HOW TO COMPLETE THIS TASK -> Count, in the entries below, the lines in which "resolution" occurs. Give the number, nothing more.
################
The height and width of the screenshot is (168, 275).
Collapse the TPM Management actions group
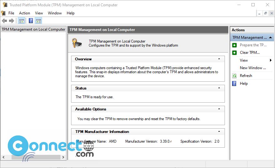point(270,38)
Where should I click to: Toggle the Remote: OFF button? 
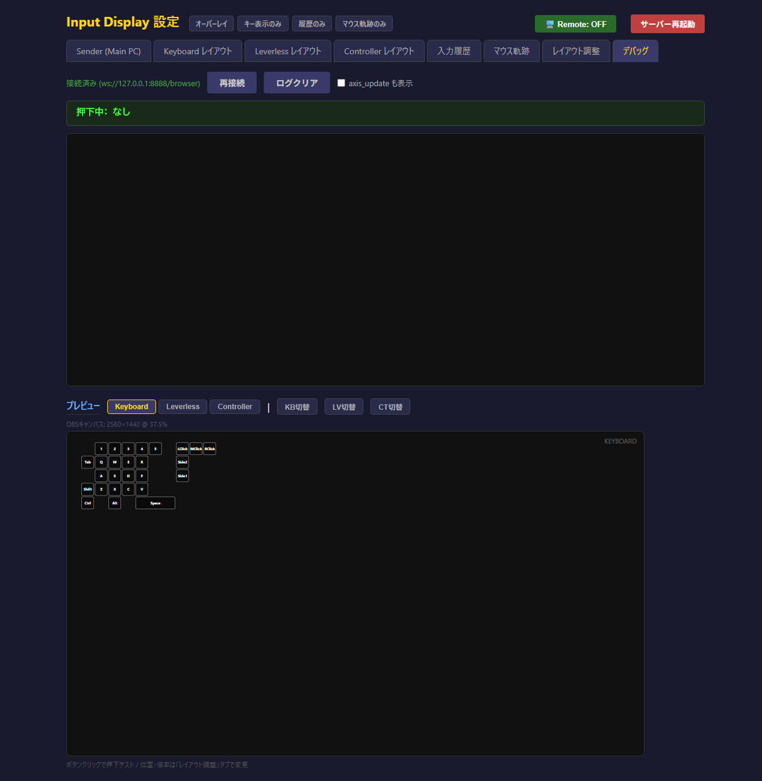[x=575, y=24]
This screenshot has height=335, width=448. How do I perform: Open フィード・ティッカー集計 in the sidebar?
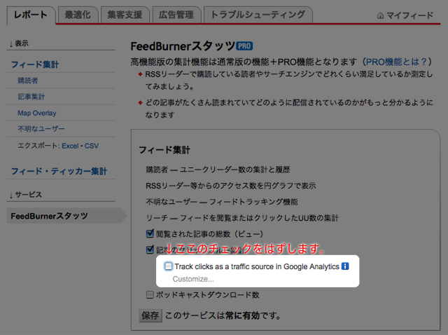point(59,171)
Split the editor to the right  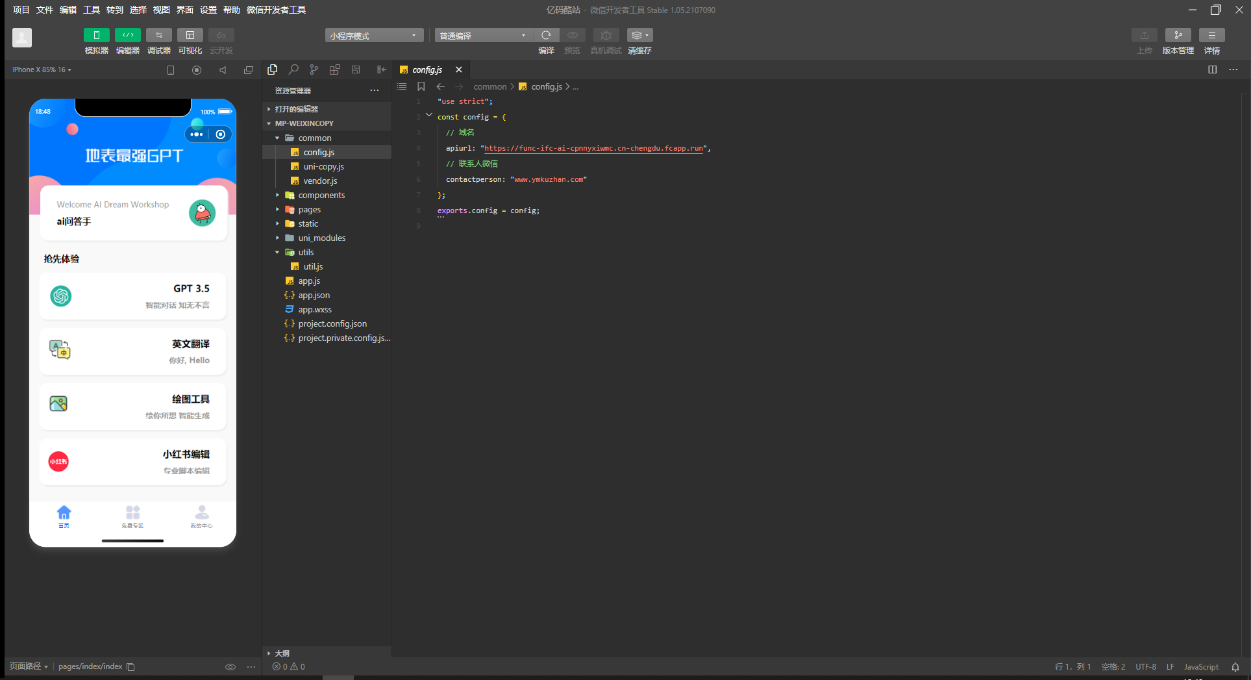[1212, 69]
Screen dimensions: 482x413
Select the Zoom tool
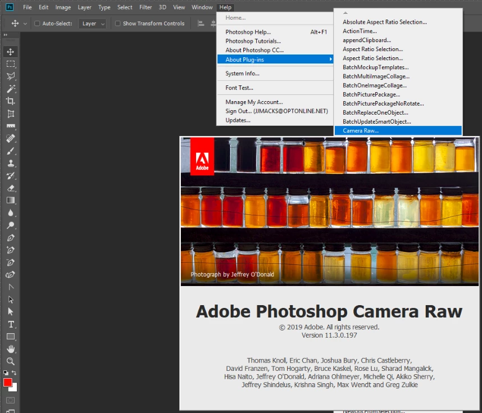(10, 361)
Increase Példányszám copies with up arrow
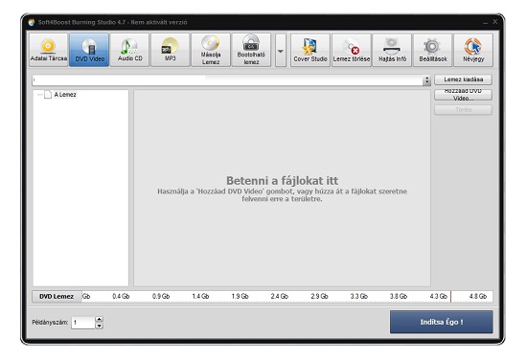Viewport: 527px width, 360px height. point(99,319)

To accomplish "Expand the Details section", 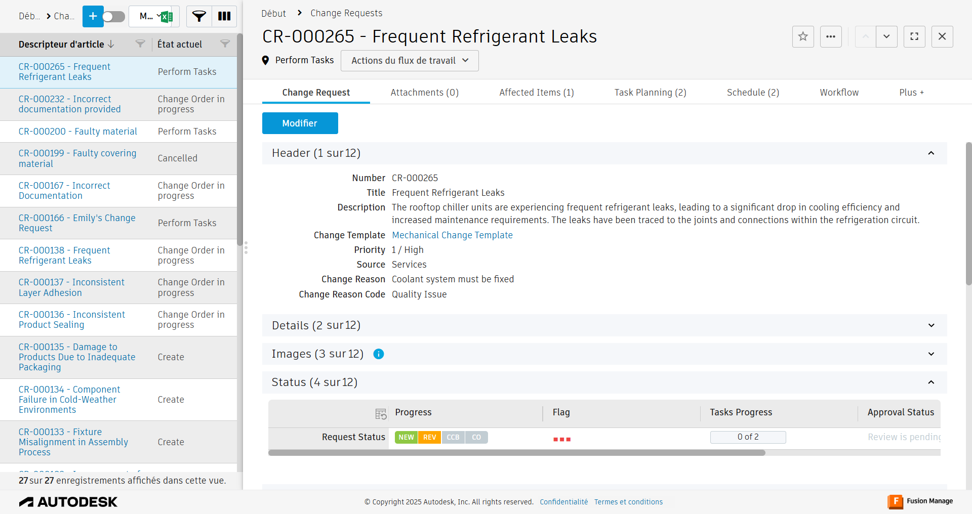I will [931, 325].
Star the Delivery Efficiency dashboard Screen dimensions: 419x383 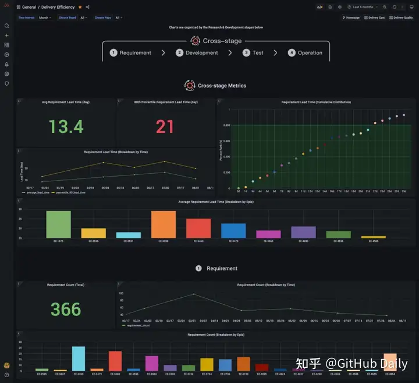(x=80, y=7)
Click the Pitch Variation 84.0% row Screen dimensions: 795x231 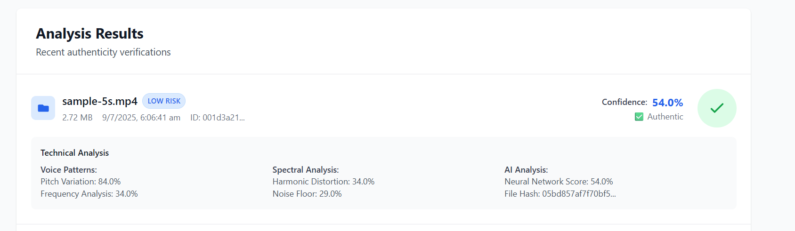coord(81,182)
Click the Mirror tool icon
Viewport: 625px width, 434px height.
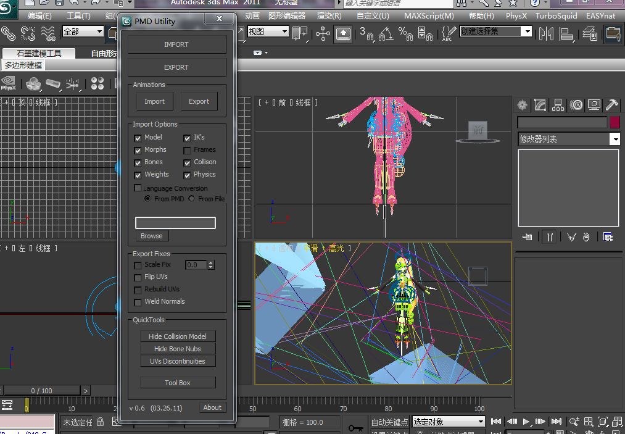click(x=546, y=33)
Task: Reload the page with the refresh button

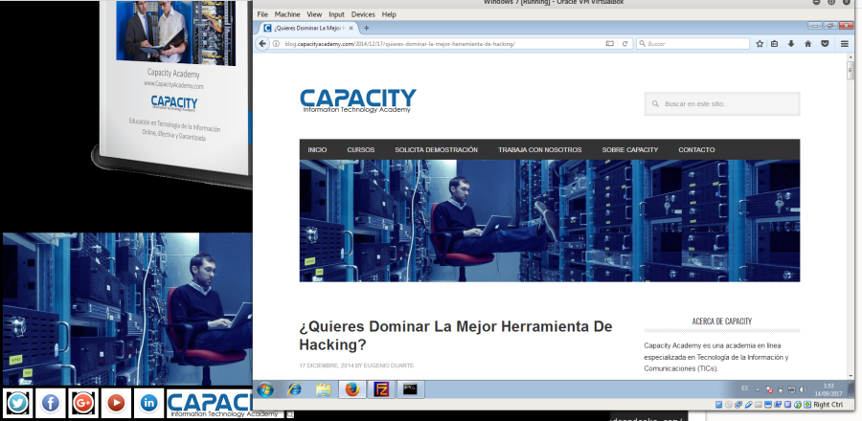Action: click(624, 44)
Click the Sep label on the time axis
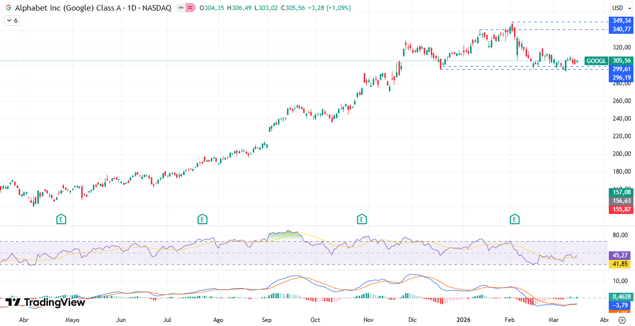 (x=267, y=320)
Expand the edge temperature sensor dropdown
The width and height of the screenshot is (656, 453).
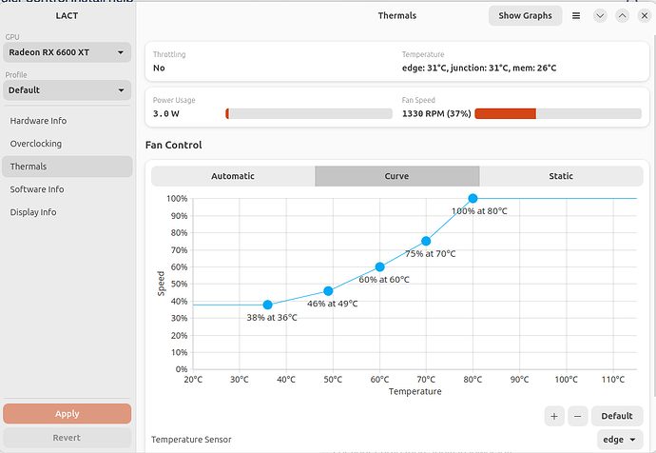pos(620,440)
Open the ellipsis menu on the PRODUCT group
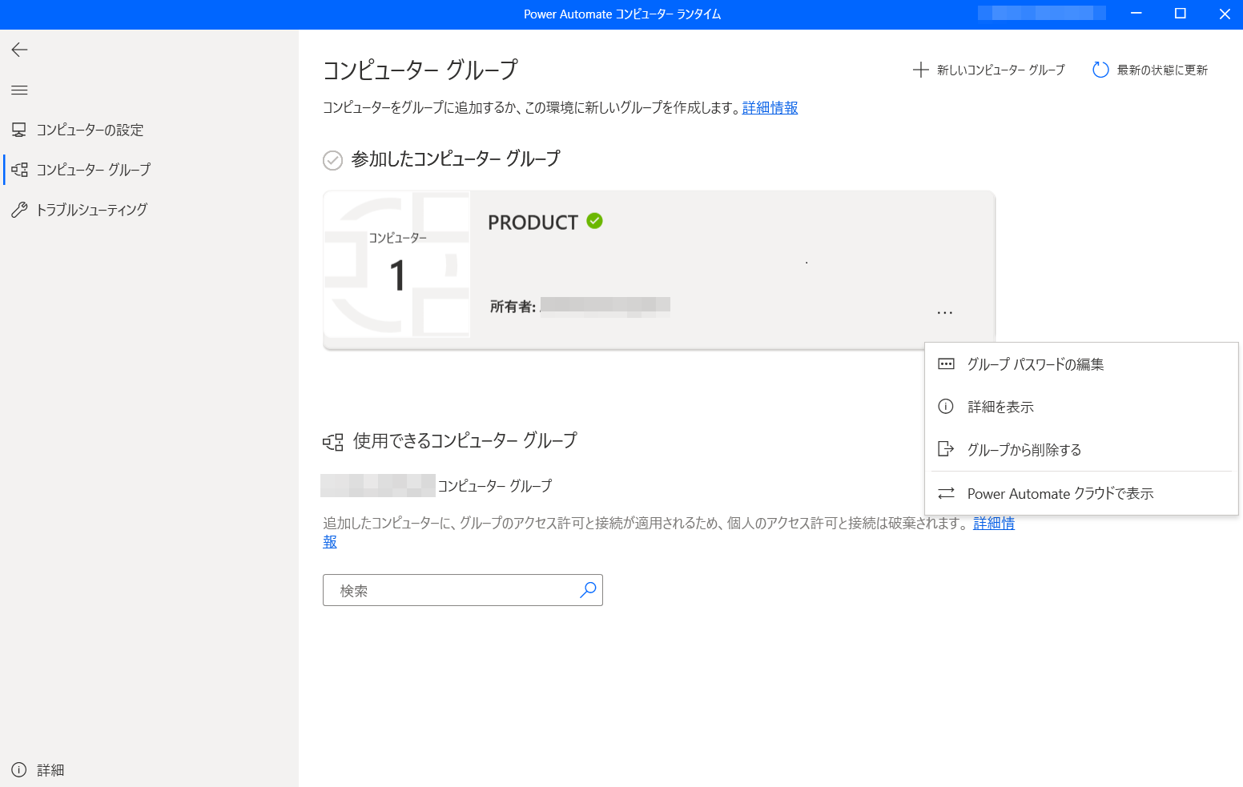 pos(945,311)
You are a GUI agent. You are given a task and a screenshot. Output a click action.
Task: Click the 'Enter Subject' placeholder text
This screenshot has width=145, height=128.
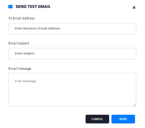click(25, 54)
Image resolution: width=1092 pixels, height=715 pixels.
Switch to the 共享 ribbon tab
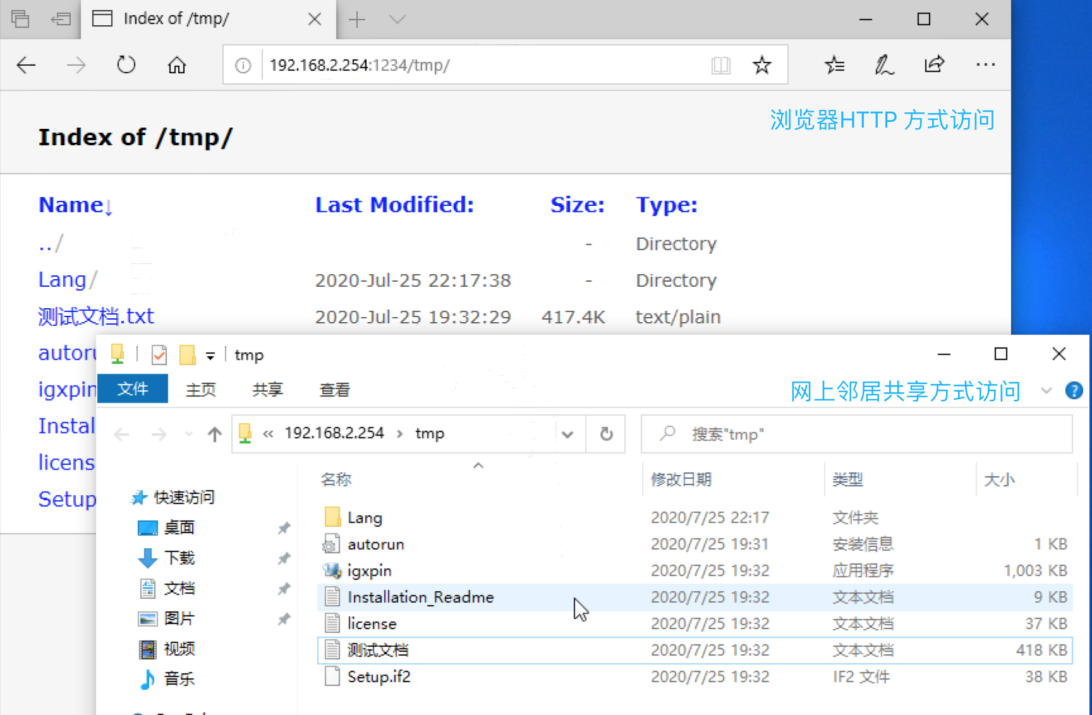tap(267, 390)
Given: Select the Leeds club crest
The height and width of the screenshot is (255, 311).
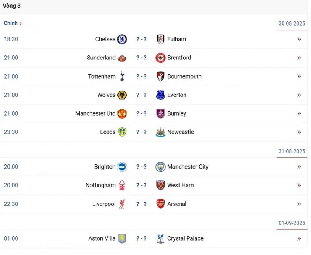Looking at the screenshot, I should coord(122,132).
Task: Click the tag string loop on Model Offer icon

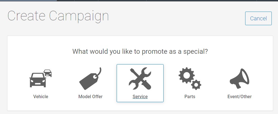Action: 98,72
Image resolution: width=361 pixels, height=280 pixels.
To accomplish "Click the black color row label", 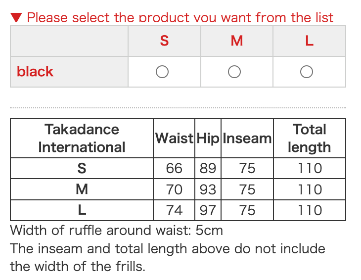I will pyautogui.click(x=35, y=72).
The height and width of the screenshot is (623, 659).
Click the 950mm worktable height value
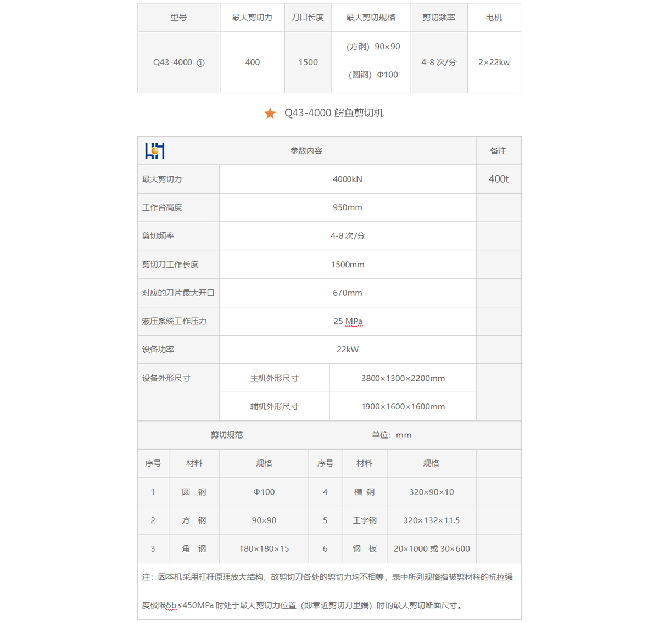[347, 207]
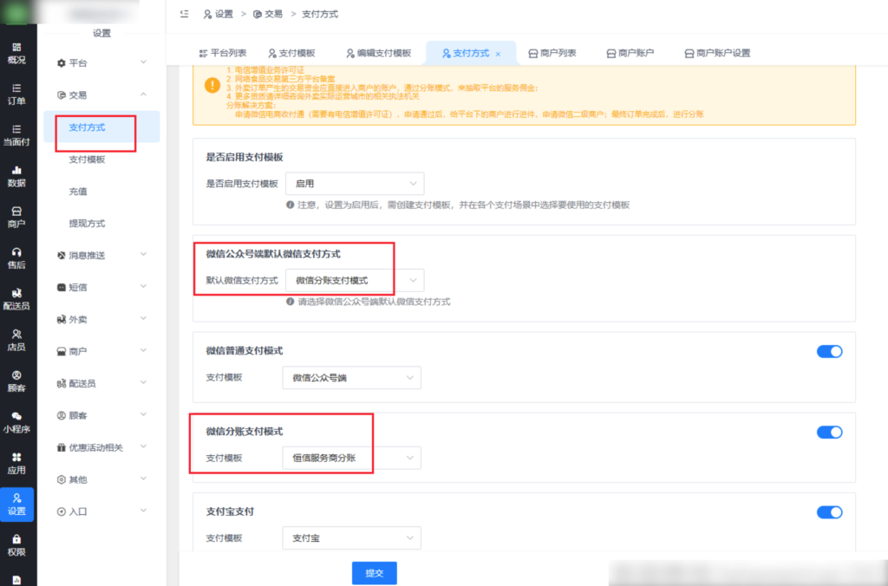This screenshot has width=888, height=586.
Task: Select the 配送员 delivery staff icon
Action: pos(17,301)
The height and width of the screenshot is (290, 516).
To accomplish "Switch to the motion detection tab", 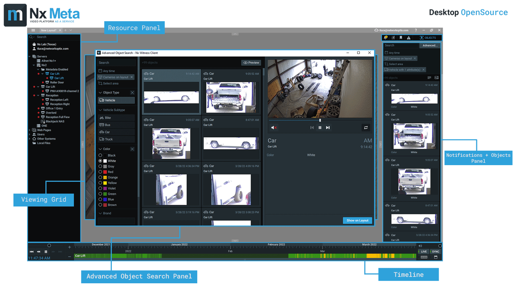I will (x=393, y=38).
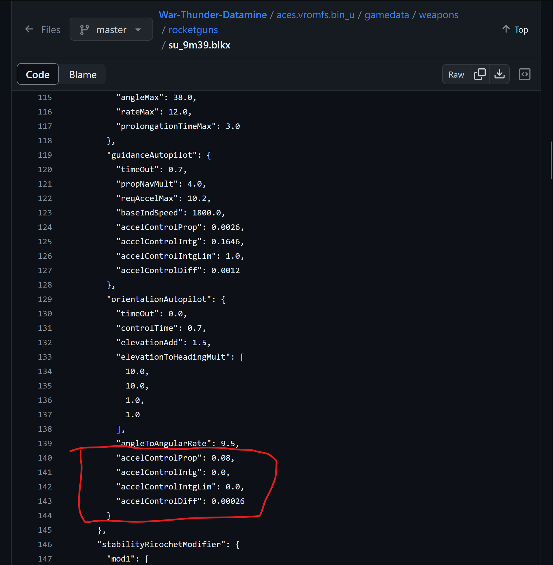Select the Code view tab
The image size is (553, 565).
tap(38, 75)
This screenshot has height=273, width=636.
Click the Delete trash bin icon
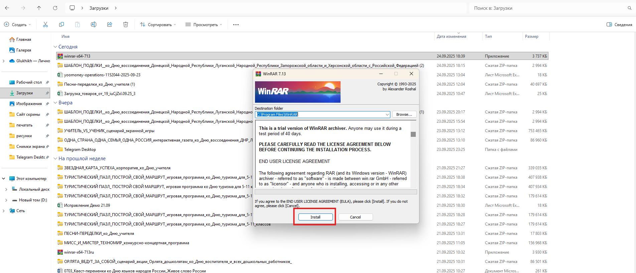pos(126,24)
################
TASK ANSWER -> 2